* _ESTRATTO_:
────────
Un titolo un po’ forte, come lo erano i precedenti spettacoli
“Delirio di un povero pazzo” e “Vita, morte e miracoli di un pezzo di merda”.
“Non erano titoli forti. In fondo sono un vecchio e quindi inizio a delirare anche io. In quel titolo c’era tuttavia anche autocompiacimento, voglia di essere spiritoso, autoironia. Ricordo che in Italia nessuno voleva pronunciare per intero il titolo ‘Vita, morte e miracoli di un un pezzo di merda’. Faceva paura la parola merda, eppure è un termine talmente tanto usato che non è nemmeno più una parolaccia, oggi diciamo “una giornata di merda”, “un pubblico di merda”. È diventata una parola priva di volgarità”.
Lei ha interpretato tanti film: alcuni famosi, altri un po’ meno.
Li ricorda tutti con piacere?
“Ne ho fatti più di 100 di film. Tutti non me le ricordo. Ricordo solo quelli che tengo nel cuore, come il primo Fantozzi e il secondo episodio, il film di Olmi “Il segreto del bosco vecchio”, “La voce della luna” di Fellini, ma anche quello della Wertmüller”.
Secondo lei oggi in Italia ci sono più Fantozzi o più antiFantozzi?
────────
Ricopia senza modifiche il passo dell'intervista che inizia con "Un titolo un" e termina con "un po’ meno.".

* _DATI FORNITI_:
────────
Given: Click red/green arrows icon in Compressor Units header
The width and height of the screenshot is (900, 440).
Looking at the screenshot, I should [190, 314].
────────
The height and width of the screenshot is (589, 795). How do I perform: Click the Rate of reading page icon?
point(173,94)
────────
* _SOLUZIONE_:
Un titolo un po’ forte, come lo erano i precedenti spettacoli
“Delirio di un povero pazzo” e “Vita, morte e miracoli di un pezzo di merda”.
“Non erano titoli forti. In fondo sono un vecchio e quindi inizio a delirare anche io. In quel titolo c’era tuttavia anche autocompiacimento, voglia di essere spiritoso, autoironia. Ricordo che in Italia nessuno voleva pronunciare per intero il titolo ‘Vita, morte e miracoli di un un pezzo di merda’. Faceva paura la parola merda, eppure è un termine talmente tanto usato che non è nemmeno più una parolaccia, oggi diciamo “una giornata di merda”, “un pubblico di merda”. È diventata una parola priva di volgarità”.
Lei ha interpretato tanti film: alcuni famosi, altri un po’ meno.